Julio Cortázar grew up in Buenos Aires, Argentina. In his youth, he was especially fond of reading fantasy and poetry. He worked as a teacher and translator in Argentina until, at age thirty-seven, his opposition to the dictatorship of Juan Péron led him to seek a new home in France. He supported himself by translating for a United Nations organization based in Paris.
Cortázarpublished his first collection of short stories in 1951, the year he left Argentina. He won acclaim as a novelist as well as a short-story writer. “Hopscotch,” which he published in 1963, is one of the most important modern Latin American novels. Cortázar loved using experimental literary techniques. His narratives often shift back and forth through time and space, challenging the laws of nature and logic.
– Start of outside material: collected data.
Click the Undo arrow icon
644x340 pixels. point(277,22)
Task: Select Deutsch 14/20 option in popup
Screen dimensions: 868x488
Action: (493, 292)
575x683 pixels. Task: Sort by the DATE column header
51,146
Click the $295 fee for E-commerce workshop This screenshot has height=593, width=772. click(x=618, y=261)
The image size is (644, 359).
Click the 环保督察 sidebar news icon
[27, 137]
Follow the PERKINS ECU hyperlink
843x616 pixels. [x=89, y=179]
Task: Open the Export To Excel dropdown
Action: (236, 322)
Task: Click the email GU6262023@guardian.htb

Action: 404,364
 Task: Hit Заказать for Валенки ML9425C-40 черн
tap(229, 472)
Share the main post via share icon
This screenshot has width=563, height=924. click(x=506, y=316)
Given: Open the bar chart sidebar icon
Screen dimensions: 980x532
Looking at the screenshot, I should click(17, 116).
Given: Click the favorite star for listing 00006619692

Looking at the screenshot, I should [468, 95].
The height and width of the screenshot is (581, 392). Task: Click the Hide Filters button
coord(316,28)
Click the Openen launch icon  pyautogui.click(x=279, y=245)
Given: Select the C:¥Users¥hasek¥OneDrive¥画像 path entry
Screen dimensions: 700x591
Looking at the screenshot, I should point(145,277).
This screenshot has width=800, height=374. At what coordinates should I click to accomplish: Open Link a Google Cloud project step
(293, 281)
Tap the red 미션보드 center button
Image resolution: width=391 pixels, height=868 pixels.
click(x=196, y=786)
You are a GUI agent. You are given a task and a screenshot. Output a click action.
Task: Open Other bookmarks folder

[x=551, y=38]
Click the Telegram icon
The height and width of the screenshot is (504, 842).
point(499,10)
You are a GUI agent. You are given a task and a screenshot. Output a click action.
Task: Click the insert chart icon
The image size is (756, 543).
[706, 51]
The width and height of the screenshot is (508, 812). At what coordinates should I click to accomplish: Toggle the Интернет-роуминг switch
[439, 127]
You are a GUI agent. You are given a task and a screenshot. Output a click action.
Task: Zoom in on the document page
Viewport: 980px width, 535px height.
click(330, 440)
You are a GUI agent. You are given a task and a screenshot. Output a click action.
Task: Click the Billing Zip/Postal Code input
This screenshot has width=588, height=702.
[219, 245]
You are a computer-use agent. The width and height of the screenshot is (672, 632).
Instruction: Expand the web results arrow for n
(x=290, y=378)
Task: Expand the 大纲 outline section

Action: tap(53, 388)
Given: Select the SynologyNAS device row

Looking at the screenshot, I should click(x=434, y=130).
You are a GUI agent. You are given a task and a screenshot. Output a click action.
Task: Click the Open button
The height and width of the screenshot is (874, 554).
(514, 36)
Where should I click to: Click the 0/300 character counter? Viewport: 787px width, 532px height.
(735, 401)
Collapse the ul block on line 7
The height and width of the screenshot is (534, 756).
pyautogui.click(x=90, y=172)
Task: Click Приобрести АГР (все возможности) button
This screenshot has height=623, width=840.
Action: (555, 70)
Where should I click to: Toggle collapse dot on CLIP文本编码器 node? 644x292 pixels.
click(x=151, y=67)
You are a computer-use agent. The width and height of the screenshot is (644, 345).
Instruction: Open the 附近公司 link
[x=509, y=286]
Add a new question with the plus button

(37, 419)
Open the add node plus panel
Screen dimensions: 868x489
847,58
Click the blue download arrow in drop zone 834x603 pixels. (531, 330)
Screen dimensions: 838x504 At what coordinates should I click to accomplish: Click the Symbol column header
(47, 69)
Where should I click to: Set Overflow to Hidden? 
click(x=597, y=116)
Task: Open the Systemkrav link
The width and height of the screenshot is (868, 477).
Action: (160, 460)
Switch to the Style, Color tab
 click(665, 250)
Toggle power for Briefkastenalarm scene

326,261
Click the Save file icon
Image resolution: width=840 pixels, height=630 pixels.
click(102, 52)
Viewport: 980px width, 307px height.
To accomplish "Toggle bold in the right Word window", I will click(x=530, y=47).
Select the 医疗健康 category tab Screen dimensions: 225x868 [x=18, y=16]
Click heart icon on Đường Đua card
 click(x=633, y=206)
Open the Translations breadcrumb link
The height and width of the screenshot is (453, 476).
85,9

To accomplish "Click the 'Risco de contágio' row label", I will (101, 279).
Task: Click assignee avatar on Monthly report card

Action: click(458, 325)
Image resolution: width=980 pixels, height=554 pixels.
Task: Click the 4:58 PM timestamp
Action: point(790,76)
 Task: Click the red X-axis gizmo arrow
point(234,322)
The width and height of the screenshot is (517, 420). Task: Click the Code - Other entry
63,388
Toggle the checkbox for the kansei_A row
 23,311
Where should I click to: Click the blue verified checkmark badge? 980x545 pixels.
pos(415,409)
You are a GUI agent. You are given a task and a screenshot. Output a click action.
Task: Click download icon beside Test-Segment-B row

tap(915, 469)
In “The Night Face Up,” Cortázar explores a frightening aspect of the Aztec culture. During the fifteenth century, the Aztecs came to dominate what is now central and southern Mexico. Their society was highly organized, with the state controlling all religious, economic, and social activities. Aztec religious worship included ritual sacrifice of humans. In one form of sacrifice, priests would cut out the beating hearts of victims on temple altars. Afterwards, the bodies were thrown down the high temple steps. Most of the sacrificial victims were prisoners of war or subject peoples of the Aztec Empire. Not surprisingly, the Aztecs failed to gain the loyalty of these subject peoples, who helped Spanish invaders destroy the empire in 1521.